16. Apesar de oficialmente não encorajar nem desencorajar seus membros quanto a diferentes tipos de seguro, a igreja adventista do sétimo dia através de votos da Comissão da Conferência Geral em Concílio Anual aprovou formalmente planos de seguridade social e de benefício para sobreviventes.
17. Na escolha do método empregado para prover “um capital para usar em caso de emergência” (O Lar Adventista, p. 395), seja qual for o método, um cuidado especial deve ser tomado em buscar e seguir os conselhos dos mais experientes em quem se pode confiar para obter uma direção segura.

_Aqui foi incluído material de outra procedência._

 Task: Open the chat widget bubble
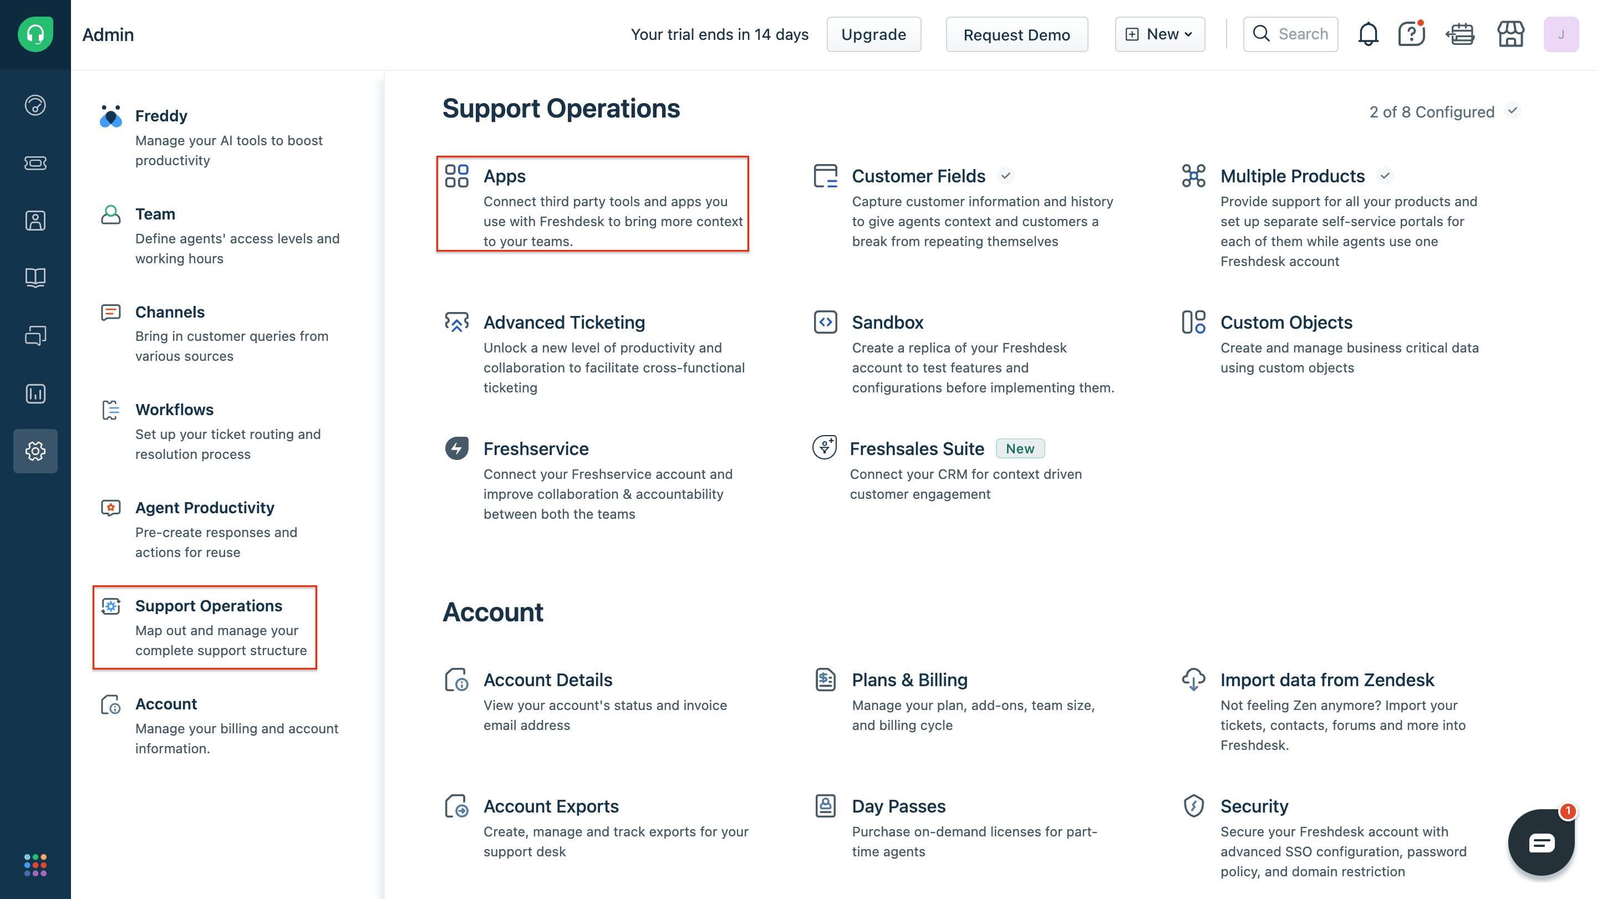click(x=1541, y=843)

18. Independente da reserva que o provedor faça em preparo para o dia de adversidade financeira ou renda reduzida, ele deve guardar-se cautelosamente contra atitudes que podem leva-lo ao amor ao dinheiro, ou a colocar sua confiança naquilo que ele criou com suas próprias mãos, prejudicando assim, uma íntima comunhão com seu Criador e Redentor.
19. O Senhor, através dos conselhos do Espírito de Profecia, nos deu muitos conselhos e directrizes sobre a nossa responsabilidade financeira de mordomia, deixando claro nossas obrigações para com Deus, com nossa família, nossos irmãos da igreja e nosso próximo. Esses conselhos devem ser cuidadosamente estudados, reestudados e absorvidos, para que acumulemos tesouro no céu, e não sejamos seduzidos pelos enganos de Satanás.
Recomendado:
1. Advertir todos os crentes, especialmente aqueles que tem a responsabilidade financeira da família, efetuar uma reserva bem planejada para situações de emergência que podem afetar eles próprios e suas famílias.
2. Assegurar-se de que os seguros de vida não têm nenhum conflito com os princípios cristãos como meios legítimos de prover para tempos de necessidade.
3. Ponderar que as decisões quanto à extensão de como o seguro será usado para contribuir para o planeamento financeiro da família é uma questão de consciência pessoal, e que a igreja não deve tomar qualquer posição oficial nesse aspecto.
4. Aconselhar que o ato de economizar para o futuro não dá qualquer direto ao exercício da ganância.
5. Recomendar àqueles que planejam assegurar o futuro, evitarem que motivos egocêntricos venham a ser parte de seu planeamento.
6. Educar os membros da igreja através do ministério da mordomia referente a sólidos princípios em planeamento financeiro familiar.
7. Não tomar qualquer medida como igreja quanto a estabelecer ou promover qualquer forma de seguro de vida em comum para os membros.
Aprovado pelos oficiais da Conferência Geral, 1985.